Written By Srikanth Subramanian:

The RBI MPC is set to come out with its interest rate decision on October 6. The central bank kept the interest rates unchanged in the last policy decision in August, continuing its wait-and-watch approach. This time also, the RBI is expected to hold on to the rates. Inflation in August remained beyond the RBI’s upper tolerance limit at 6.83 per cent, but significantly lower than its peak of 7.44 per cent in July. This was largely on the back of an increase in global crude oil prices and high food inflation.

Core CPI, excluding food and fuel items, remained largely unchanged at 4.8 per cent in August (against 4.9 per cent in July) which highlights the point of stickiness in food inflation. Vegetable prices were the biggest contributor to the higher CPI inflation than the RBI’s tolerance limit of 6 per cent.

The Reserve Bank Governor-headed six-member Monetary Policy Committee (MPC) meeting is scheduled for October 4-6, 2023. The last meeting of the MPC, the highest rating-setting panel, was in August.

What will be interesting to observe is the tone that RBI Governor Shaktikanta Das uses in his address. In the last policy announcement, the governor sounded pessimistic about food inflation.

He highlighted that the central bank expects the food inflation to remain elevated at least till the end of the September 2023 quarter. While vegetable prices have eased a bit, cereals and pulses prices have been sticky. The central bank will most likely observe how the price trajectory evolves and, hence might not increase the rates given that the price trajectory till now has been more or less as per their expectations.

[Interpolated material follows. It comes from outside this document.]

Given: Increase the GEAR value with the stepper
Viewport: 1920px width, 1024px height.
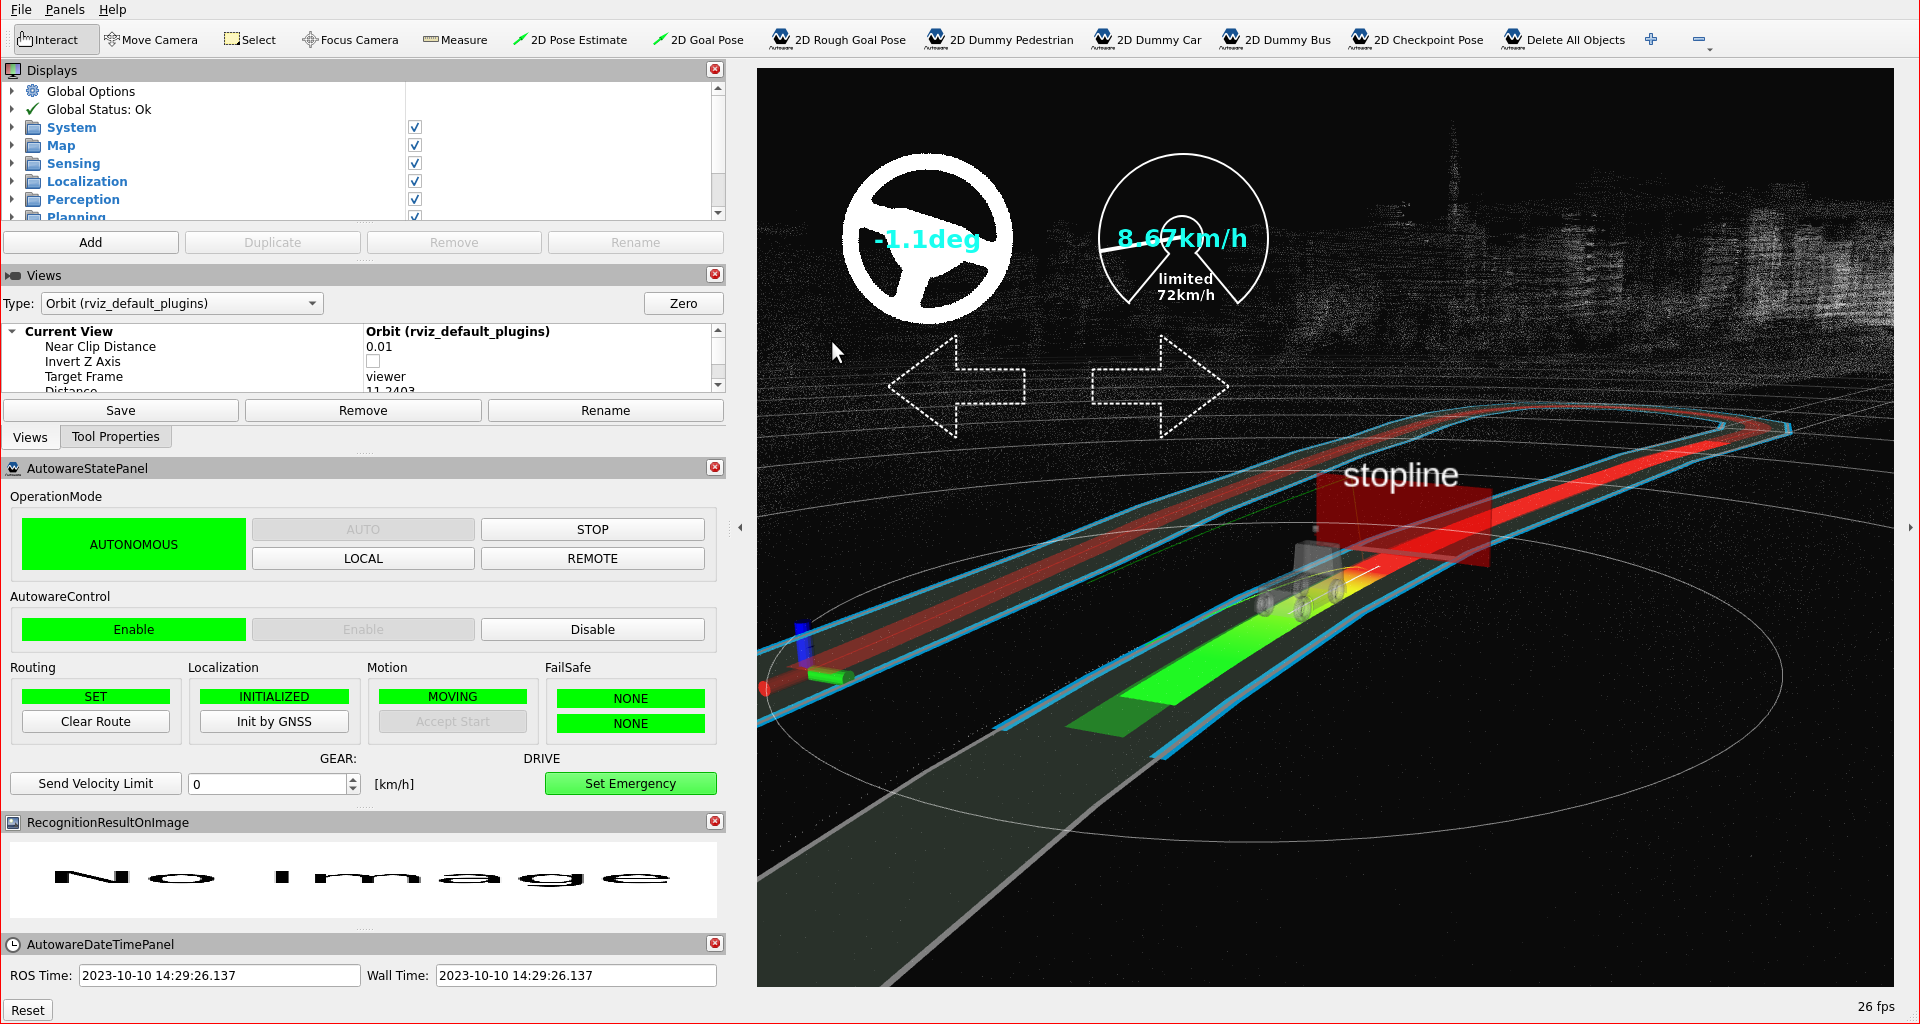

One of the major determinants of policy decisions in India is also a consequence of what happens globally. Fed Chairman Powell, although, did not hike the rate, he also didn’t change his hawkish commentary, rather in his Jackson Hole symposium address he clearly outlined the US Fed’s intent to raise the rates further if the inflation remains sticky.

CPI inflation in the US turned out marginally higher at 3.6 per cent whereas Core inflation was marginally lower, signalling the impact of energy prices. An increase in unemployment, fall in PMI, and decrease in consumer confidence along with the fact that the rates could be raised further sparked another round of recessionary fears in the US equity markets with both Nasdaq and S&P 500 losing upwards of 2 per cent in a week and US 10-year treasury rates climbing again. ECB, on the other hand, raised the rates by 25bps, however, signalled that it might be time to pause the rates considering core inflation has started to ease.

Coming back to India, Manufacturing activity has been good, with robust credit growth, healthy forex reserves, no upward revision in Fiscal Deficit and government borrowing thereon all point towards macro-economic strength. As far as liquidity is concerned, RBI is already managing that pretty well with M3 numbers largely unchanged. So, we don’t see sufficient reasons for RBI to make any moves as far as the interest rates are concerned.

Foreign rates also have a bearing on Indian interest rate decisions as well. So, if, let’s say, the US were to increase the rates further, the RBI would have to evaluate its strategy considering the fact that an increase of rates in the US and no change in India will lead to money flowing from India, creating issues both on forex reserves as well the currency front.

That, of course, is bound to have some sort of ripple effect. The impact on currency will have an effect on the trade balance for India and eventually on inflation as the import bill goes up. So, a lot remains to be seen on what stance global central bankers take going forward and how does the RBI make it an actual soft landing for India given that India has a lot to lose were the rates to rise too much. Growth in India has been largely resilient, any changes on the monetary front will pose risks to this growth rate. So RBI will have to bring out its finest in terms of balancing growth and inflation.

(The author is the CEO, Kotak Cherry. The views and opinions expressed in the column are personal and do not necessarily reflect the opinion of the organisation or the Kotak Group.)